# Introduction to Pandas

In [None]:
import pandas as pd

In [None]:
import numpy as np

## Fundamental panda data structures

### `Series` objects in pandas

In [None]:
series_example = pd.Series([-0.5, 0.75, 1.0, -2])
series_example

In [None]:
series_example.values

In [None]:
series_example.index

In [None]:
series_example[1]

In [None]:
series_example[1:3]

### Explicit Indices

In [None]:
series_example2 = pd.Series([-0.5, 0.75, 1.0, -2], index=['a', 'b', 'c', 'd'])
series_example2

In [None]:
series_example2['b']

### Exercise:

In [None]:
# Do explicit Series indices work *exactly* the way you might expect?
# Try slicing series_example2 using its explicit index and find out.


### Series vs Dictionary

**Think, Pair, Share** 

In [None]:
population_dict = {'France': 65429495,
                   'Germany': 82408706,
                   'Russia': 143910127,
                   'Japan': 126922333}
population_dict

In [None]:
population = pd.Series(population_dict)
population

### Interacting with Series

In [None]:
population['Russia']

### Exercise

In [None]:
# Try slicing on the population Series on your own.
# Would slicing be possible if Series keys were not ordered?
population['Germany':'Russia']

In [None]:
# Try running population['Albania'] = 2937590 (or another country of your choice)
# What order do the keys appear in when you run population? Is it what you expected?


In [None]:
population

In [None]:
pop2

In [None]:
pop2 = pd.Series({'Spain': 46432074, 'France': 102321, 'Albania': 50532})
population + pop2

### `DataFrame` object in pandas

In [None]:
area_dict = {'Albania': 28748,
             'France': 643801,
             'Germany': 357386,
             'Japan': 377972,
             'Russia': 17125200}
area = pd.Series(area_dict)
area

In [None]:
countries = pd.DataFrame({'Population': population, 'Area': area})
countries

In [None]:
countries['Capital'] = ['Tirana', 'Paris', 'Berlin', 'Tokyo', 'Moscow']
countries

In [None]:
countries = countries[['Capital', 'Area', 'Population']]
countries

In [None]:
countries['Population Density'] = countries['Population'] / countries['Area']
countries

In [None]:
countries['Area']

### Exercise

In [None]:
# Now try accessing row data with a command like countries['Japan']


**Think, Pair, Share**

In [None]:
countries.loc['Japan']

In [None]:
countries.loc['Japan']['Area']

### Exercise

In [None]:
# Can you think of a way to return the area of Japan without using .iloc?
# Hint: Try putting the column index first.
# Can you slice along these indices as well?


### DataSeries Creation

In [None]:
countries['Debt-to-GDP Ratio'] = np.nan
countries

In [None]:
debt = pd.Series([0.19, 2.36], index=['Russia', 'Japan'])
countries['Debt-to-GDP Ratio'] = debt
countries

In [None]:
del countries['Capital']
countries

In [None]:
countries.T

In [None]:
pd.DataFrame(np.random.rand(3, 2),
             columns=['foo', 'bar'],
             index=['a', 'b', 'c'])

## Manipulating data in pandas

### Index objects in pandas

In [None]:
series_example = pd.Series([-0.5, 0.75, 1.0, -2], index=['a', 'b', 'c', 'd'])
ind = series_example.index
ind

In [None]:
ind[1]

In [None]:
ind[::2]

**Share**

In [None]:
ind[1] = 0

### Set Properties

In [None]:
ind_odd = pd.Index([1, 3, 5, 7, 9])
ind_prime = pd.Index([2, 3, 5, 7, 11])

**Think, Pair, Share**  
In the code cell below, try out the intersection (`ind_odd & ind_prime`), union (`ind_odd | ind_prime`), and the symmetric difference (`ind_odd ^ ind_prime`) of `ind_odd` and `ind_prime`.

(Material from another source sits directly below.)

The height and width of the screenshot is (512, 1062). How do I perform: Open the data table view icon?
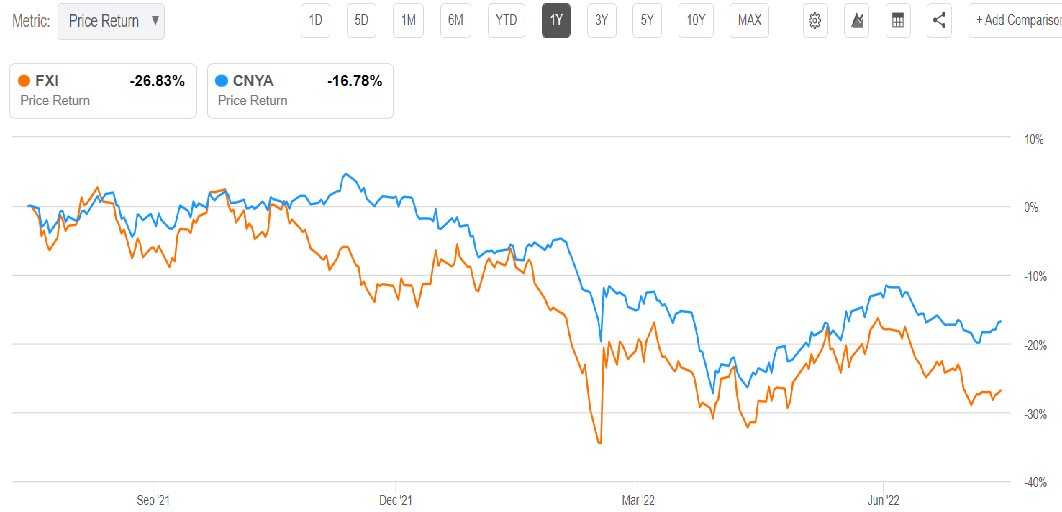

### Data Selection in Series

In [None]:
series_example2 = pd.Series([-0.5, 0.75, 1.0, -2], index=['a', 'b', 'c', 'd'])
series_example2

In [None]:
series_example2['b']

In [None]:
'a' in series_example2

In [None]:
series_example2.keys()

In [None]:
list(series_example2.items())

In [None]:
series_example2['e'] = 1.25
series_example2

### Indexers: `loc` and `iloc`

**Think, Pair, Share**

In [None]:
series_example2.loc['a']

In [None]:
series_example2.loc['a':'c']

**Share**

In [None]:
series_example2.iloc[0]

In [None]:
series_example2.iloc[0:2]

### Data Selection in DataFrames

In [None]:
area = pd.Series({'Albania': 28748,
                  'France': 643801,
                  'Germany': 357386,
                  'Japan': 377972,
                  'Russia': 17125200})
population = pd.Series ({'Albania': 2937590,
                         'France': 65429495,
                         'Germany': 82408706,
                         'Russia': 143910127,
                         'Japan': 126922333})
countries = pd.DataFrame({'Area': area, 'Population': population})
countries

In [None]:
countries['Area']

In [None]:
countries['Population Density'] = countries['Population'] / countries['Area']
countries

### DataFrame as two-dimensional array

In [None]:
countries.values

In [None]:
countries.T

In [None]:
countries.iloc[:3, :2]

In [None]:
countries.loc[:'Germany', :'Population']

### Exercise

In [None]:
# Can you think of how to combine masking and fancy indexing in one line?
# Your masking could be somthing like countries['Population Density'] > 200
# Your fancy indexing could be something like ['Population', 'Population Density']
# Be sure to put the the masking and fancy indexing inside the square brackets: countries.loc[]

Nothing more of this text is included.